Best Growth Funds to Beat the S&P 500: Buffalo Discovery (BUFTX)

Expenses: 1.03%
Minimum Initial Investment: $2,500

Mid-cap stocks have historically outperformed large-cap stocks in the long run and Buffalo Discovery (MUTF:BUFTX) can be one of the best funds to get this job done.

The BUFTX portfolio consists of U.S. mid-caps like Align Technology Inc (NASDAQ:ALGN), athenahealth Inc (NASDAQ:ATHN), and Xylem Inc (NYSE:XYL).

BUFTX has an impressive 10-year return of 14.1% through Oct. 31, 2017, and the management team accomplished this feat by focusing on stocks of companies with innovative strategies.

Best Growth Funds to Beat the S&P 500: T. Rowe Price QM US Small-Cap Growth Equity (PRDSX)

T. Rowe Price FundsExpenses: 0.81%
Minimum Initial Investment: $2,500

Small-cap stocks tend to outperform the S&P 500 in the long run and one of the best funds in this category is T. Rowe Price QM US Small-Cap Growth Equity (MUTF:PRDSX).

The “QM” in the PRDSX fund name means “quantitative management,” which is a strategy of investing that employs T. Rowe’s stock selection process that uses quantitative measures. Combined with a bottom-up fundamental approach, this strategy has helped management at PRDSX accomplish a 10-year annualized return of 10.3%, which handily beats that of 7.5% for the S&P 500.

The unique investment strategy had PRDSX recently invested in stocks like ATHN, Berry Global (NYSE:BERY) and Cboe Global Markets (NASDAQ:CBOE).
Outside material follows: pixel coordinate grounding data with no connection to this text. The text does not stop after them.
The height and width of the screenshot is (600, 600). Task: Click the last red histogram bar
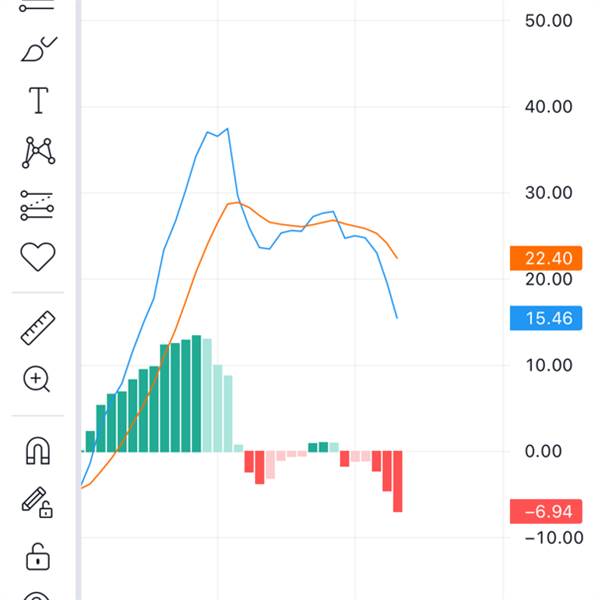398,481
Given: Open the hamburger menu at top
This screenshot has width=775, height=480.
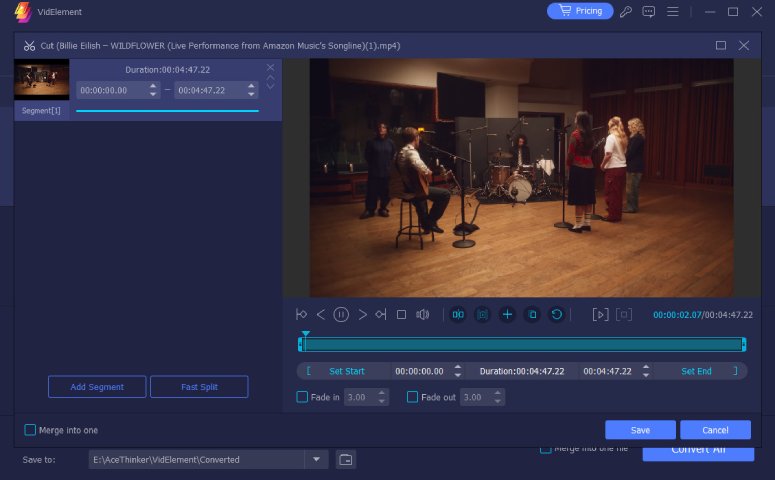Looking at the screenshot, I should [x=673, y=11].
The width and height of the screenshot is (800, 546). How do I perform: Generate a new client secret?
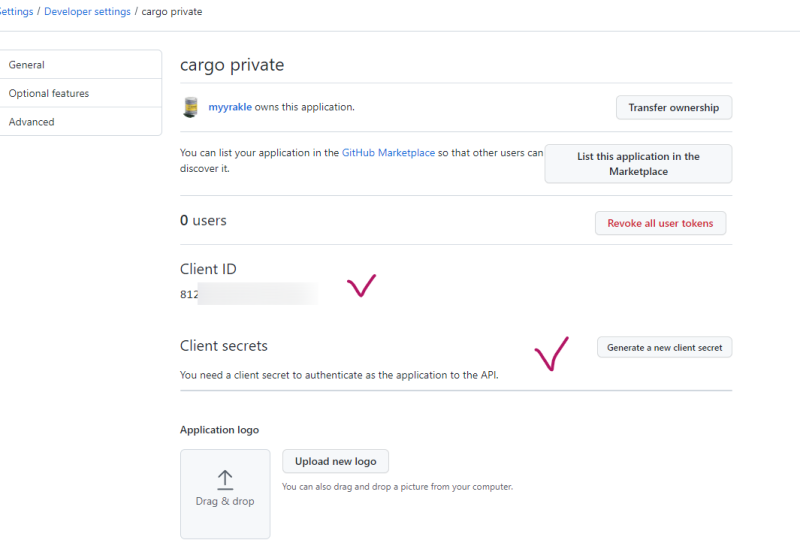[x=665, y=347]
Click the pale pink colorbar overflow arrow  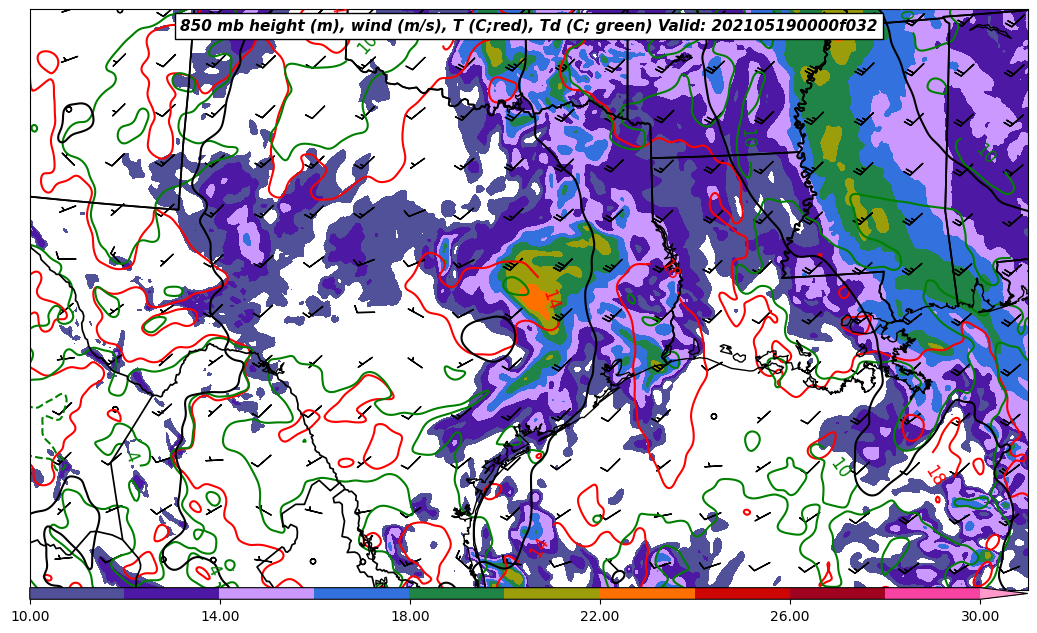pyautogui.click(x=1002, y=593)
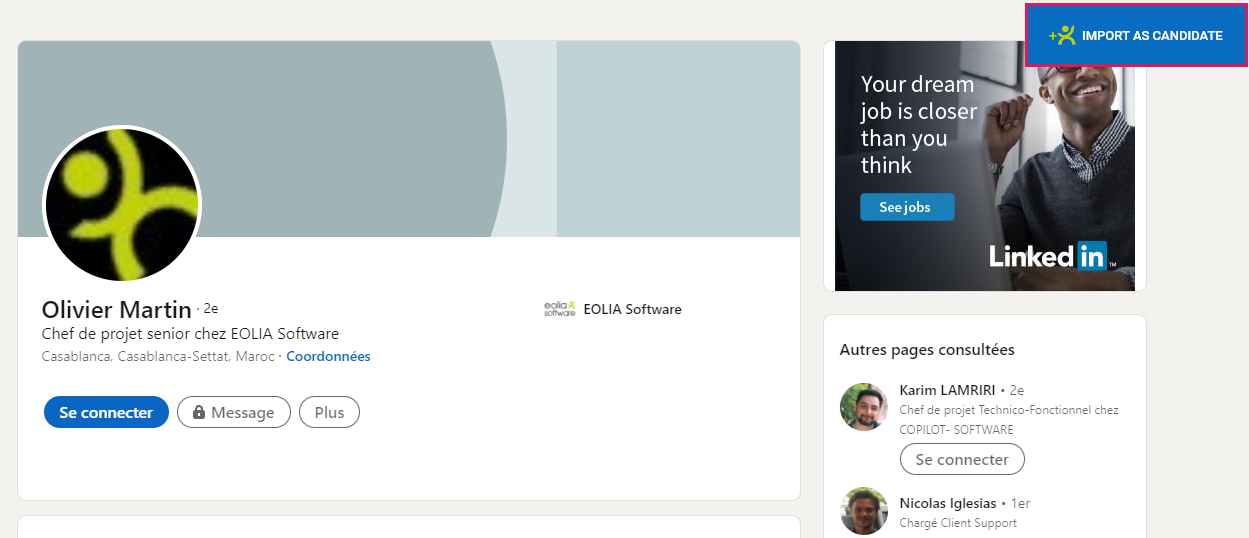
Task: Open Nicolas Iglesias's profile name link
Action: (948, 503)
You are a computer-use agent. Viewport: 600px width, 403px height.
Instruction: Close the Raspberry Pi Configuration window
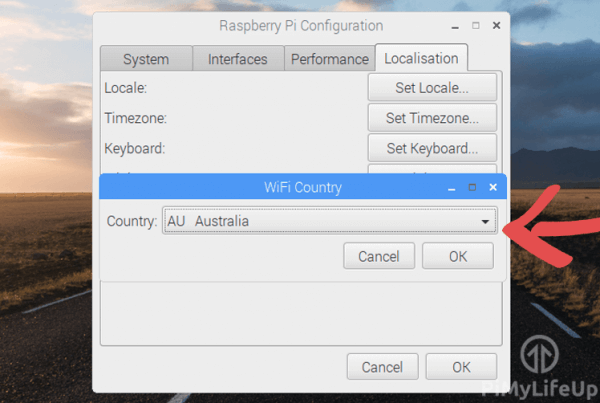[495, 25]
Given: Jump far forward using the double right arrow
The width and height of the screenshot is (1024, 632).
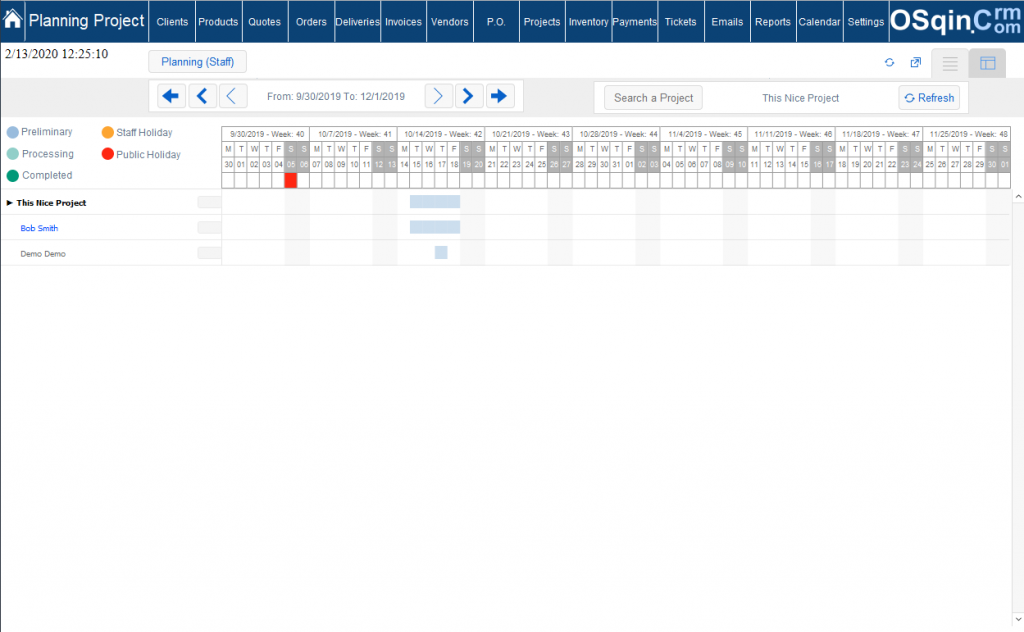Looking at the screenshot, I should pos(499,95).
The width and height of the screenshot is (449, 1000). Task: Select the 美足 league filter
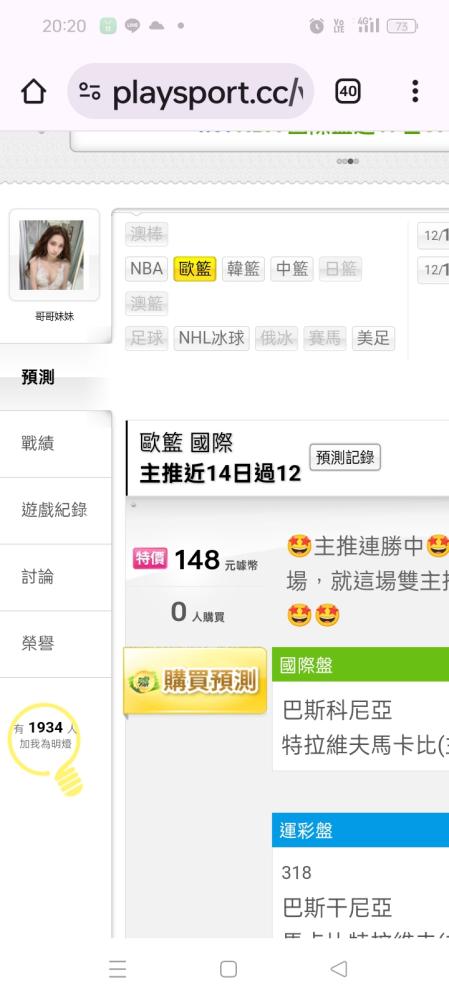373,338

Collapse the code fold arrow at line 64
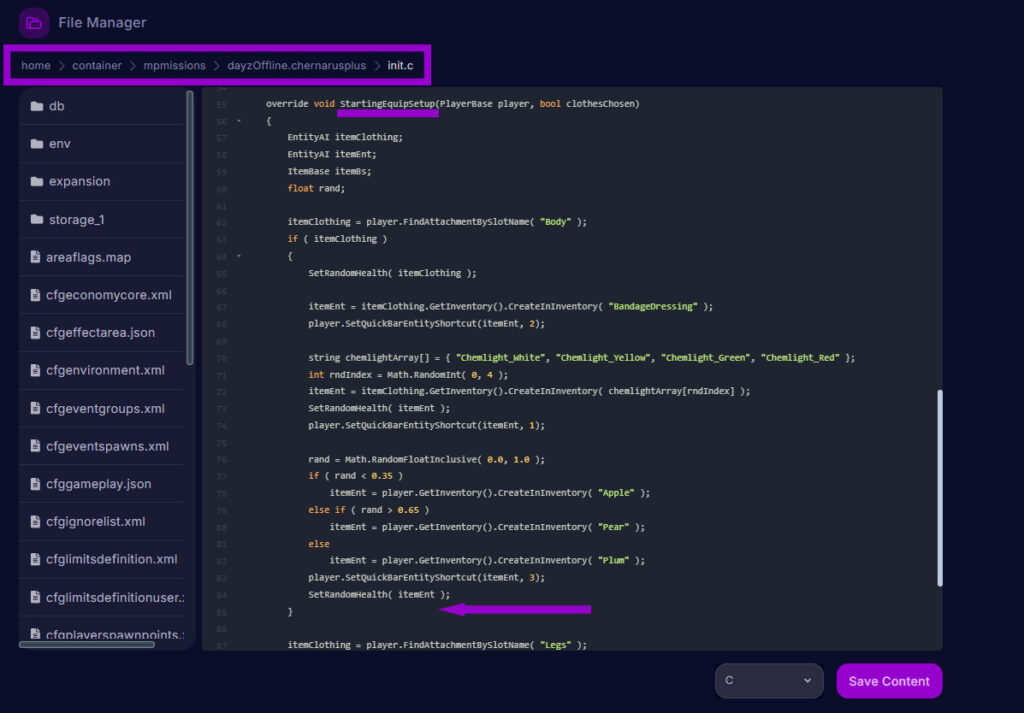(239, 256)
As of this writing, Kent Thune did not personally hold a position in any of the aforementioned securities, although he holds FCNTX for some client accounts. His No. 1 holding is his privately held investment advisory firm in Hilton Head Island, SC. Under no circumstances does this information represent a recommendation to buy or sell securities.